--- Objectives ---
A. Does the passage on William Cave support each of these statements: (i) Cave was schooled at Oakham, (ii) Cave died at Isleworth, (iii) the Historia Literaria appeared in 1677? Answer yes or no for each and quote the deciding words of the passage.
B. In the passage on William Cave, can you give the part between "William Cave (30" and "2d ed. (1682)", inclusive, again, with "Pickwell" changed to "Melton"?
C. Would you go on with the passage on William Cave from where it stops?

--- Passage ---
▬▬▬
William Cave (30 December 1637 – 4 August 1713)[1] was an English divine and patristic scholar.

Life

Cave was born at Pickwell, Leicestershire, of which parish his father, John Cave was vicar. He was educated at Oakham School and St John's College, Cambridge.[2] He took his B.A. degree in 1656, his M.A. in 1660, his DD in 1672, and in 1681 he was incorporated DD at Oxford. He was vicar of St Mary's, Islington (1662–91), rector of All-Hallows the Great, Upper Thames Street, London (1679–89), and in 1690 became vicar of Isleworth in Middlesex, at that time a quiet place which suited his studious temper. Cave was also chaplain to Charles II, and in 1684 became a canon of Windsor, where he died. He was buried at St Mary's, Islington, near his wife and children.[3]

Works

File:Cave Apostolici 1682 title page.jpg
Apostolici, 2d ed. (1682)

The merits of Cave as a writer consist in the thoroughness of his research, the clearness of his style, and, above all, the admirably lucid method of his arrangement.[4] The two works on which his reputation principally rests are the Apostolici; or, The History of the Lives, Acts, Death and Martyrdoms of those who were contemporary with, or immediately succeeded the Apostles (1677), and Scriptorum Ecclesiasticorum Historia Literaria (1688). Dowling says that the works of Cave "rank undoubtedly among those which have affected the progress of Church-history. His smaller works greatly tended to extend an acquaintance with Christian Antiquity; his Lives of the Apostles and Primitive Fathers, which may be regarded as an Ecclesiastical history of the first four centuries, is to this very day [i.e. 1838] the most learned work of the kind which has been written in our own language; and his Historia Literaria is still the best and most convenient complete work on the literary history of the Church."[5] Though he is sometimes criticised for not being critical with his sources, that failing means that many of his works, particularly Antiquitates Apostolicae and Apostolici contain a wealth of legendary material, culled from a wide variety of sources, much of which is not readily available elsewhere.[6]

File:Johannes-Clericus-1657.jpg
Jean Le Clerc (1657–1736)
▬▬▬
--- Dataset extract ---
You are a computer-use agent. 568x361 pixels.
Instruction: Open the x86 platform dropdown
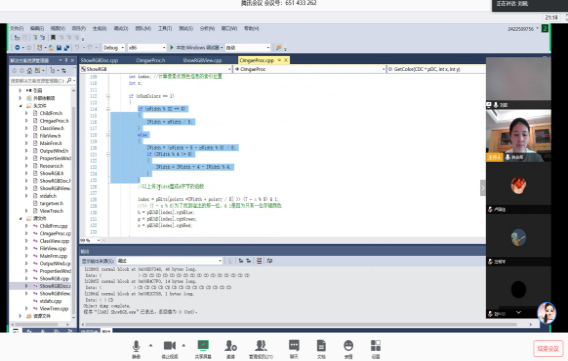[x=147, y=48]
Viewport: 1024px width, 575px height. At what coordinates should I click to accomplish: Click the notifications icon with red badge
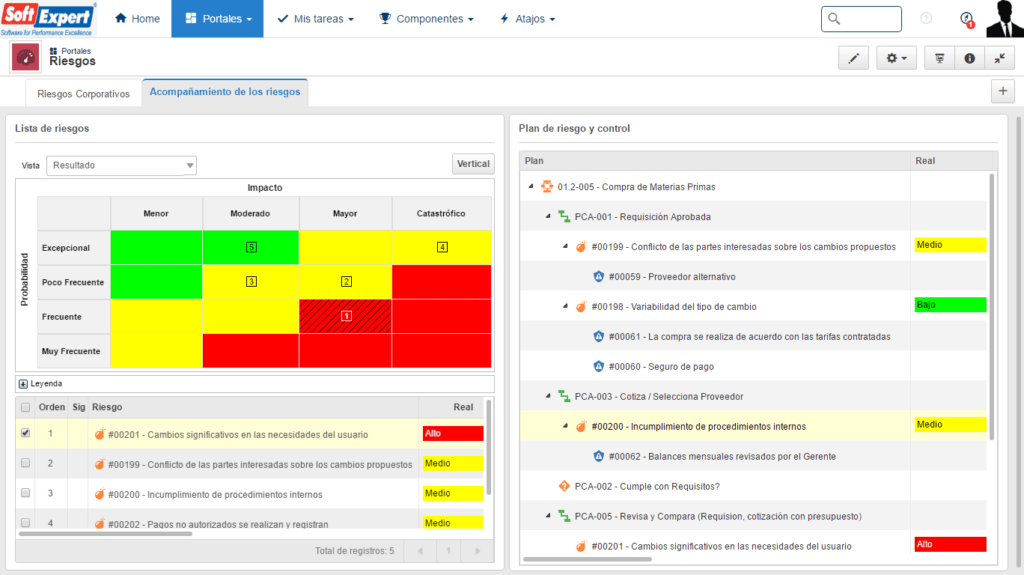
▬▬▬
--- Results ---
A.
(i) Yes: "He was educated at Oakham School and St John's College, Cambridge."
(ii) No: "in 1684 became a canon of Windsor, where he died."
(iii) No: "Scriptorum Ecclesiasticorum Historia Literaria (1688)"

B.
William Cave (30 December 1637 – 4 August 1713)[1] was an English divine and patristic scholar.

Life

Cave was born at Melton, Leicestershire, of which parish his father, John Cave was vicar. He was educated at Oakham School and St John's College, Cambridge.[2] He took his B.A. degree in 1656, his M.A. in 1660, his DD in 1672, and in 1681 he was incorporated DD at Oxford. He was vicar of St Mary's, Islington (1662–91), rector of All-Hallows the Great, Upper Thames Street, London (1679–89), and in 1690 became vicar of Isleworth in Middlesex, at that time a quiet place which suited his studious temper. Cave was also chaplain to Charles II, and in 1684 became a canon of Windsor, where he died. He was buried at St Mary's, Islington, near his wife and children.[3]

Works

File:Cave Apostolici 1682 title page.jpg
Apostolici, 2d ed. (1682)

C.
During the course of his work he was drawn into controversy with Jean Le Clerc (1657–1736), who was then writing his Bibliothèque universelle et historique. Cave published a dissertation De Eusebii Caesariensis Arianismo adversus Johannem Clericum, criticising Le Clerc's treatment of Eusebius as an Arian, as the last of three dissertations appended to the second part of his Historia Literaria (London 1698). Le Clerc replied in a work entitled Epistolae Criticae et Ecclesiasticae, which formed the third volume of the second edition of his Ars Critica (Amsterdam, 1700); reprinted (Leiden, 1778). Le Clerc said, that Cave, in his Historia Literaria, had concealed many things about the fathers, for the sake of enhancing their credit, which an impartial historian should have related; and that, instead of lives of the fathers, he often wrote panegyrics upon them.[7] Cave responded the same year with his Epistola Apologetica (London, 1700). This was reprinted at the end of the second volume of the Historia Literaria, in the edition published at Oxford in 1743.

Cave is said to have been "of a learned and communicative conversation;" he is also reported to have been "a florid and eloquent preacher," and the printed sermons he has left behind bear out this character.[8]

  • Primitive Christianity: or, the Religion of the ancient Christians in the first Ages of the Gospel, 2 volumes, 1672. It was dedicated to Nathaniel Crewe, lord bishop of Oxford. Reprinted many times: Vol. 1 (London, 1839) and Vol. 2 (London, 1839).
  • Tabulae Ecclesiasticae [Tables of Ecclesiastical Writers], 1674
  • Antiquitates Apostolicae: or, The History of the Lives, Acts, and Martyrdoms of the Holy Apostles of our Saviour and the two Evangelists, St. Mark and St. Luke, 1675. Originally published as the second part of Jeremy Taylor's Antiquitates christianae. Reprinted many times: Vo1. 1 (London, 1834) and Vol. 2 (London, 1834).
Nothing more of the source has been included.